WHAT YOU NEED TO DO =
**a)** In the forum thread about a husband's loss of trust in his wife, what hobby does bild-a-loco say explains the user name?
**b)** Pick up the forum thread about a husband's loss of trust in his wife from its last line, and write what follows the quoted post.

PASSAGE GIVEN =
........

If it was me, I would speak my mind in a way that she understood that I was serious and her lack of trying is only going to make matters worse.

You can't force her to do what you want but she has to understand that you have needs and their not being met and your not a happy camper.


----------



## bild-a-loco (Jan 22, 2014)

As to why I don't trust her? We've gone to counseling for years and had countless talks through the years. She readily admits that she's acted thoughtlessly for years and the counselor has given her a laundry list of things to work on and books to read - all of which she says she'll do when we're in the office. We get home, and she does none of it. 

We've talked probably a hundred times in the last ten years about her lack of attentiveness and thoughtless actions (she actually forgot my birthday last year and we've been married 20 years and together for three years prior to that). Each time she cries and vows to change her ways. Within days she's right back to her normal ways. I just don't trust her to do anything right now. If she told me she was going to pick up milk on the way home I wouldn't believe her. 

I realize this isn't just a sexual thing, but it's now hit me sexually, and for the first time ever, I'm the one who doesn't want to have sex and I'm astonished by that. I thought we were having the best sex of our lives a couple of years ago then she tells me it was great but she feels guilty about it now? And basically she's willing to lie back and receive all the attention I'm willing to give her, but she's done nothing on her own to lift a finger to pleasure me without me prompting her to do it. Lately, even that has been very sub-par. I really just don't know what to do about it. We're still going to counseling, but given her track record there I don't expect much, and with the hopelessness and just not trusting her to do anything, it seems my sex drive has gone out the window. 

I do collect antique toy trains (thus my user name), but I never expected to be one of those guys who retreats into his train room and starts wearing sans-a-belt slacks, wearing nerdy t-shirts, and getting fat, at least not at this age anyway - maybe when I'm seventy I could see it, but not right now. :scratchhead:


----------



## WorkingOnMe (Mar 17, 2012)

Thor said:


> What is it you don't trust her about?


He doesn't trust her with the reigns to his sex life. He doesn't trust that she'll be there for him as an enthusiastic partner. All he sees is that she's doing the bare minimum to keep him from leaving.


----------



## bild-a-loco (Jan 22, 2014)

WorkingOnMe said:


> He doesn't trust her with the reigns to his sex life. He doesn't trust that she'll be there for him as an enthusiastic partner. All he sees is that she's doing the bare minimum to keep him from leaving.

........

ENTRIES PROVIDED =
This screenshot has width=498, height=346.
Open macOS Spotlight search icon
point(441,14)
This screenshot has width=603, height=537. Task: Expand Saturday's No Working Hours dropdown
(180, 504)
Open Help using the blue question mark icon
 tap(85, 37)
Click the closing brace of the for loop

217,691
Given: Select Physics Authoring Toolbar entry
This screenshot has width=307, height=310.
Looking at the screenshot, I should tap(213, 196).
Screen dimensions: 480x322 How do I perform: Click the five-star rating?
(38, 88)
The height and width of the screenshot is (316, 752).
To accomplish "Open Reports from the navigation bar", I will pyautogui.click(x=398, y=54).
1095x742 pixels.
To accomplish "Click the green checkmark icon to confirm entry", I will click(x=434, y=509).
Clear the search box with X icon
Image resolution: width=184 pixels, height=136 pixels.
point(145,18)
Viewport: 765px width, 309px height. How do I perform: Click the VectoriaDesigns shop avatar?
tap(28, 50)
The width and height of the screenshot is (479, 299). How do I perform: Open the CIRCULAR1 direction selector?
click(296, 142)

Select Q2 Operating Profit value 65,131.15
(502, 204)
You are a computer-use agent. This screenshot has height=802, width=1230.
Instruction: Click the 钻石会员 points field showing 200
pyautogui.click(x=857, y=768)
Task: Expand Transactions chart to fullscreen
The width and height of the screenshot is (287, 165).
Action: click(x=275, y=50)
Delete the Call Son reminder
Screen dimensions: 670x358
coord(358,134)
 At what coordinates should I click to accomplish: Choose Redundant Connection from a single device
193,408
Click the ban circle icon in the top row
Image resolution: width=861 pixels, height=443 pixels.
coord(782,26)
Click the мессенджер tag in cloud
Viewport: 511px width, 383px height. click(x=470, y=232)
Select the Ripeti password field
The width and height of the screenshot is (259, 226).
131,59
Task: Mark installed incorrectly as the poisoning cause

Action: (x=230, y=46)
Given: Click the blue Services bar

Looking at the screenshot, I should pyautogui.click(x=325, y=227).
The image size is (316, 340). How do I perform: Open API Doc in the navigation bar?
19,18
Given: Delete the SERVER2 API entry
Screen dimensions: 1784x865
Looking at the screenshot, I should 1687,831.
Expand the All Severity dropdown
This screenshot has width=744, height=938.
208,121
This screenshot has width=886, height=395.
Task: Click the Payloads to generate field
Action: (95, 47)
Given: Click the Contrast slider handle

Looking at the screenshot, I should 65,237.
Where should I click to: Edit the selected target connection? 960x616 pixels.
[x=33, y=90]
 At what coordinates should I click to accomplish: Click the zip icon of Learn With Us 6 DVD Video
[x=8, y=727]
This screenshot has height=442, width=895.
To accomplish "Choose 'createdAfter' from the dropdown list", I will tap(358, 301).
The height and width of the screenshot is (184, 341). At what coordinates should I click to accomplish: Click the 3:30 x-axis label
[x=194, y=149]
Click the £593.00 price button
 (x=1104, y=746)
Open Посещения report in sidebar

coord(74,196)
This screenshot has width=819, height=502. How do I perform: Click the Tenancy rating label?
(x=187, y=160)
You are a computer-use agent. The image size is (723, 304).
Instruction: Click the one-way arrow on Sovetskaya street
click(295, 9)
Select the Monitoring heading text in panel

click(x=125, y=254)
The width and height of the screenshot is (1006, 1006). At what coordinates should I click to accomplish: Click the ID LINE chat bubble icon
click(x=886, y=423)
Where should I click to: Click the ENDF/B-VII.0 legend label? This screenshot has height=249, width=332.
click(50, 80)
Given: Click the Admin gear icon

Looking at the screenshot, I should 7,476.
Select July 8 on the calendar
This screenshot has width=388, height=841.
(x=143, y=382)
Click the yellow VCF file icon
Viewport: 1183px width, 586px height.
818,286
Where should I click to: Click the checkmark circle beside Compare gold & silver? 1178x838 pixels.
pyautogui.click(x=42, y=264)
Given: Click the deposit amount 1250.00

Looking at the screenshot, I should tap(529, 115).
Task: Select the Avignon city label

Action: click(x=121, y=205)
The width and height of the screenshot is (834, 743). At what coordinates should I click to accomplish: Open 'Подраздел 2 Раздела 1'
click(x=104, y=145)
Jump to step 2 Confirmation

........

OUTPUTS =
**a)** Collecting antique toy trains.

**b)**
Well, that too actually. I didn't say it in so few words, but yes, that does come into mind. Moreover, with her religion seemingly firmly in place, I have very little hope of ever having high quality super-involved five-course-meal kinky sex weekends ever again - she's pretty much made that clear. What do you do when there's nothing to look forward to but a steady dose of vanilla ice cream from a person you love but you're afraid she's going to continue to take you for granted in virtually every aspect of life?


----------



## 2ntnuf (Jul 14, 2012)

Religion should not stop kinkiness. Nowhere I know of, in the Bible, does it say that a married couple should not experience all that sex has to offer between the couple. Someone is teaching the wrong things. Your wife needs to talk to someone who knows this stuff. Also, I would be suspicious of someone else getting what you used to get. Maybe there is a physical connection to this new religious belief and your wife? Time to step in and find out what is going on.


----------



## Thor (Oct 31, 2011)

Send her to Front Page to learn about what the Bible says.

You might want to read about 1 Cor 7, and also the concept of a One Flesh marriage.

1 Cor 7 - Sexual Responsibility

I am not religious at all, so I am not pushing a religious agenda. There are some good forums over on themarriagebed website.


----------



## Tall Average Guy (Jul 26, 2011)

bild-a-loco said:


> Well, that too actually. I didn't say it in so few words, but yes, that does come into mind.


What does she say when you tell her you don't trust her?


----------



## Thor (Oct 31, 2011)

Your wife is who she is. She has shown through actions over the years who she is. She is not going to be nudged into being someone different. The only way she is going to change is if she sees a real need to change based on something she values. Which means you will have to make her feel some fear of losing something she values. It could be you, it could be the public image of a marriage, it could be financial security from being with you. You're going to have to shake things up, and then with some luck she will make real changes not pretend changes.


----------



## Cyclist (Aug 22, 2012)

Feel for you as it sounds similar to my situation and I feel your pain.

Woman ask us to communicate and when you do that and ask for something, in this case a BJ, and they refuse to supply that need it is a pretty solid turn off. Especially when you are doing everything you can for her. It's a selfish streak on her part and makes you feel unimportant.

The only advice I could give is to openly communicate your needs and continue to do so to see if she will make a meaningful change. It may take a walkout on your part to have her see the seriousness of the situation.


----------



## Blonde (Jan 7, 2013)

I've been thinking @ this thread and (at the risk of being flamed) I want to say something, speaking from my solidly moral Christian wife perspective.

Been married 30+ years. We have never used sex toys, and there isn't a lot of kinky. Perhaps our sex life fits the judgement of "vanilla"? We almost always end with face to face missionary, naked, and deep kissing. And for the life of me, I don't get why people dis missionary. To me O that way is far and away the deepest and most intimate experience

My H has had two attitudes @ this. Same H, same W, same M, same sex life. Different attitude.

When he was using porn- chip on his shoulder, resentful, grass is greener.

Now that he's clean he said to me the other day "wow our sex is just getting better and better all the time" and after our vacation during which the frequency doubled he said "when we retire, you think it will be like that all the time?" 

I won't get long winded @ my convictions on this issue but 1 Pet 3 and Titus 2 both teach that the wife should be chaste. For me, that means I don't do anything sexually that makes me feel used, dirty, prostitutish. It has to feel pure and loving to me.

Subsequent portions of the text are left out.